--- TASK ITEM ---
Beneath this task are records; print exactly the stretch of them from the line with "Web制作 (13, 2226)" through the line with "Webマーケティング (22, 2274)", both ends included.

(Collected data)
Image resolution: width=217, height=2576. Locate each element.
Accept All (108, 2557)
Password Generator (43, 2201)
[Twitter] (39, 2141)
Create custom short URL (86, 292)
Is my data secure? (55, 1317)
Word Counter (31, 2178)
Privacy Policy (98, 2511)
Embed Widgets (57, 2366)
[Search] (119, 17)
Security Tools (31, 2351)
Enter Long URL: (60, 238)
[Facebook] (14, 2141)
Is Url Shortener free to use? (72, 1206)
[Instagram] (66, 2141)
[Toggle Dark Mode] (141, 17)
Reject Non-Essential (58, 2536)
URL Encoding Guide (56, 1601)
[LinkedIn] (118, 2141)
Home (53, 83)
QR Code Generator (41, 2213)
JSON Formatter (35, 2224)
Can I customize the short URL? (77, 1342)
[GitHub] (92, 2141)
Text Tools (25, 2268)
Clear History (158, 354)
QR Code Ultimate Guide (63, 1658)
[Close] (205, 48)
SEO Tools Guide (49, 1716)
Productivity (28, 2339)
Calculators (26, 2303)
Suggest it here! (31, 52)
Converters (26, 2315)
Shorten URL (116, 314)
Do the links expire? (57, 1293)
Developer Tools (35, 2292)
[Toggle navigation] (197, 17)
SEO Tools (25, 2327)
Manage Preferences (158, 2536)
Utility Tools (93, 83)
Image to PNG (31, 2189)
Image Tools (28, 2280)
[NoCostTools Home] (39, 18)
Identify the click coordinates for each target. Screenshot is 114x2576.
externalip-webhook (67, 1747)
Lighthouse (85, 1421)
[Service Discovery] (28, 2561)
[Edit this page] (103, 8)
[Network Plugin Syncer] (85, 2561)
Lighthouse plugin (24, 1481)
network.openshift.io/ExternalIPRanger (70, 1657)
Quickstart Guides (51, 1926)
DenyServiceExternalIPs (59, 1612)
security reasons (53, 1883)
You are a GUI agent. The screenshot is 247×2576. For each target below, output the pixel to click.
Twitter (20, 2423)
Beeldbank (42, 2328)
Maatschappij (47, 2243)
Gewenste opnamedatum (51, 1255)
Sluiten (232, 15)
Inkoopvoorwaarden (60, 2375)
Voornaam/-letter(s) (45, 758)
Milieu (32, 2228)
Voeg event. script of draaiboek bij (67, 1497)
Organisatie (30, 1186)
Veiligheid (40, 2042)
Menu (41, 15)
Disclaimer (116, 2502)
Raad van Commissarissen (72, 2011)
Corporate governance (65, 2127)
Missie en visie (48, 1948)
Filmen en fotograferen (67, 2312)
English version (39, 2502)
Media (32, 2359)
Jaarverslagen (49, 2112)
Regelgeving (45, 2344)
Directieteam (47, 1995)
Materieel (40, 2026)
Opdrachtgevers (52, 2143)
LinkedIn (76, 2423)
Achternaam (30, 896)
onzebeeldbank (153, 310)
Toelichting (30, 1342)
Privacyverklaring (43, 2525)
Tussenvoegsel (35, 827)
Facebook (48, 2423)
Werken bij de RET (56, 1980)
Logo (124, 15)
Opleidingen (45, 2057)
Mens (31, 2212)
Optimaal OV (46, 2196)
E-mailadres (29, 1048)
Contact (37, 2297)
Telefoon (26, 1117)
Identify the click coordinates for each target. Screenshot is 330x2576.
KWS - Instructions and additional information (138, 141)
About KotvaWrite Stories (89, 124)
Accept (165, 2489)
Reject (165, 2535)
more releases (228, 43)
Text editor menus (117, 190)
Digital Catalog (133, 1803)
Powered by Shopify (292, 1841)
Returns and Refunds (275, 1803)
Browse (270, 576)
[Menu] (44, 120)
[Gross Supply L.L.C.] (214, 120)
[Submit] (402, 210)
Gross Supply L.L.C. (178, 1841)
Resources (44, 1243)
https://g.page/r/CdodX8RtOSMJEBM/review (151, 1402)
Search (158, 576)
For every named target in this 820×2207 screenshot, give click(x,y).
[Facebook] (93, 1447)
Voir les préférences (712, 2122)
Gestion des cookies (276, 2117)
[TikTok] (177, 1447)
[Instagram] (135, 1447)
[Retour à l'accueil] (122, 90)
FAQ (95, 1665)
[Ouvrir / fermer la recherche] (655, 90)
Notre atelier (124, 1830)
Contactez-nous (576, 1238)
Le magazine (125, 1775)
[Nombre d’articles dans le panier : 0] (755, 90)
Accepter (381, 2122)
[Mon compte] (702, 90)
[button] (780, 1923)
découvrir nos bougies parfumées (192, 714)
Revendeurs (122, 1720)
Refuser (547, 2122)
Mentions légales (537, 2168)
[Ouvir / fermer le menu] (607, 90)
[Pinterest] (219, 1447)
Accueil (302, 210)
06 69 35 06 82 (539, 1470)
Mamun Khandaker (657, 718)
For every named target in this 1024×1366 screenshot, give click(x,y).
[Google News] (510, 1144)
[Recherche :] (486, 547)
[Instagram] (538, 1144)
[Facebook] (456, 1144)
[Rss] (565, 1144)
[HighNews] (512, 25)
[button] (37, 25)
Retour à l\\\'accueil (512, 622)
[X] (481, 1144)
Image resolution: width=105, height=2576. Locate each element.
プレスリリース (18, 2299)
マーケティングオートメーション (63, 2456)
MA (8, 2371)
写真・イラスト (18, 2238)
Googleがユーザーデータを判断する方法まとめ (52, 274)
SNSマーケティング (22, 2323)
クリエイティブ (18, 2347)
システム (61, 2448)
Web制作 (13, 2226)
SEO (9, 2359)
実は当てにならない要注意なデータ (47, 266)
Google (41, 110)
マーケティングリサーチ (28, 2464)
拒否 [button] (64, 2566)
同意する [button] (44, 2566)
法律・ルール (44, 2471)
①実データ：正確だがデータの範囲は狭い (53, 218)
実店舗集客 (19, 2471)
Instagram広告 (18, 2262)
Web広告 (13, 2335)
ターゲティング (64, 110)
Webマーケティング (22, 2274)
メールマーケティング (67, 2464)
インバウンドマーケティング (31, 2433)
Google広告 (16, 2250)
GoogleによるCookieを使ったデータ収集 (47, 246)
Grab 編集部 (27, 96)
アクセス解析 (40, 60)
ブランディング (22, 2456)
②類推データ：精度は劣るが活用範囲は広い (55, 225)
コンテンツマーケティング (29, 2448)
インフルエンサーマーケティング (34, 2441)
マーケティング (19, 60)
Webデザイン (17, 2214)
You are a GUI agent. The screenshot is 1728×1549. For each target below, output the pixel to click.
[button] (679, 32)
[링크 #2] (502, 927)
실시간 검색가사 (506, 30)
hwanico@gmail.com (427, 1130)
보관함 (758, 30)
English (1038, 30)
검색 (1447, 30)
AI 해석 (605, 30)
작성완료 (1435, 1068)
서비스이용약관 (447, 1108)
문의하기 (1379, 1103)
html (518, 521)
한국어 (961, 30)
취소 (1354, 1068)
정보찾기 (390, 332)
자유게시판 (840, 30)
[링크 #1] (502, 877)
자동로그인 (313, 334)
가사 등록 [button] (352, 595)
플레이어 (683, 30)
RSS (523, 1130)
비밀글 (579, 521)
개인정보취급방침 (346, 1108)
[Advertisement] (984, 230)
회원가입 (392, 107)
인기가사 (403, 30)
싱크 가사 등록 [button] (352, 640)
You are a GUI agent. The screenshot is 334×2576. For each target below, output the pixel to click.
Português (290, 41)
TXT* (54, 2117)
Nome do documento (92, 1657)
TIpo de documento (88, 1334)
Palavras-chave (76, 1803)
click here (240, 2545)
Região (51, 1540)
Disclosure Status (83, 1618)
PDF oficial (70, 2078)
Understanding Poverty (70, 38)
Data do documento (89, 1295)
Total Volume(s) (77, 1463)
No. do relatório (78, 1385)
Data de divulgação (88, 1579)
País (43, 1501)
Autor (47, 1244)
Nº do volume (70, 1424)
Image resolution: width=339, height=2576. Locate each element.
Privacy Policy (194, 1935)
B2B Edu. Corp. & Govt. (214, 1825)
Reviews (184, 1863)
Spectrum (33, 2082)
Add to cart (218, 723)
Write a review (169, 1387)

--- SOLVED PROBLEM ---
Web制作 (13, 2226)
SEO (9, 2359)
実は当てにならない要注意なデータ (47, 266)
Google (41, 110)
マーケティングリサーチ (28, 2464)
拒否 [button] (64, 2566)
同意する [button] (44, 2566)
法律・ルール (44, 2471)
①実データ：正確だがデータの範囲は狭い (53, 218)
実店舗集客 (19, 2471)
Instagram広告 (18, 2262)
Web広告 (13, 2335)
ターゲティング (64, 110)
Webマーケティング (22, 2274)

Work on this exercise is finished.